## Required actions
(a) Reproduce the passage of the ironing roll text from "To eliminate the" up to and including "the heat thereto.".
(b) Continue the text about the flatwork ironing roll from the point where it stops.

## Text
* * *
Flat work ironing roll with stress relieving axial expansion support

Abstract

A commercial laundry flatwork finisher in the form of a rotatable hollow cylinder providing a circumferentially extending fuel cavity and a stationary self-contained interior heat source for heating the fluid in the cavity which in turn will uniformly heat the exposed cylindrical surface of the rotatable cylinder.

Description

SUMMARY OF THE INVENTION

The present types of commercial laundry flatwork finishers are heated by means of either gas, steam, oil, or electricity. Many of these particular types of flatwork finishers are installed in institutions, motels, hotels, and restaurants. The gas heated machine is by far the most popular, due to the economy of gas, its availability, and the fact that gas is a fast method of heating equipment of this nature.

However, certain disadvantages have always been associated with gas heating of this type of machinery. Due to the necessity of having to sense the temperature of the externally heated surface by conventional thermostatic heat controls there results a generally large differential in temperature across the ironing surface. Hot spots are created on the finishing surface when the operator fails to use the entire available finishing surface resulting in uneven temperature distribution across the surface resulting in unsatisfactory finished work or scorched material.

To eliminate the disadvantages of the commercial available flatwork finishers the present invention provides for an interior cavity in the flatwork finisher cylinder with such cavity being filled with a heat transfer fluid. The heat transfer fluid being in contact with the entire wall of the ironing surface evenly distributes the heat thereto.
* * *
## Supplied data
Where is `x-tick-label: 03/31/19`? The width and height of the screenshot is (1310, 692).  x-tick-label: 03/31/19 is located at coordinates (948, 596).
* * *
## Set of answers
(a)
To eliminate the disadvantages of the commercial available flatwork finishers the present invention provides for an interior cavity in the flatwork finisher cylinder with such cavity being filled with a heat transfer fluid. The heat transfer fluid being in contact with the entire wall of the ironing surface evenly distributes the heat thereto.

(b)
A further object of this invention is to provide a heat exchanger which will more efficiently transfer heat more evenly over an enlarged surface, thus eliminating temperature fluctuations even when very heavy and extreme damp work is run through the machine.

Yet another object of the invention is to provide, through the heat exchanger, a more constant evenly disbursed heat whereby the machine may be continuously used at its maximum speed of operation.

In the present invention the finishing machine consists of a main heated cylinder which provides a polished surface. This external surface is heated internally with the work being finished adapted to pass over the exterior heated surface while being held in place with one or more padded pressure rollers and by a series of return ribbons.

It is an object of this invention to produce an even exterior heated surface which will permit the utilization of the machine at a greater speed of operation and which will permit a maximum surface temperature for accomplishing the finishing operation while avoiding the danger of overheating.

Without the present structure which provides a fluid cavity and the means for heat distribution, current machines have a tendency to overheat, and due to the speed at which the machines are operated, the operators have little opportunity to alternate the work across the entire heated surface thus resulting in hot spots. These hot spots can, in some cases, exceed the scorching point and cause serious linen damage plus damage to the machine itself.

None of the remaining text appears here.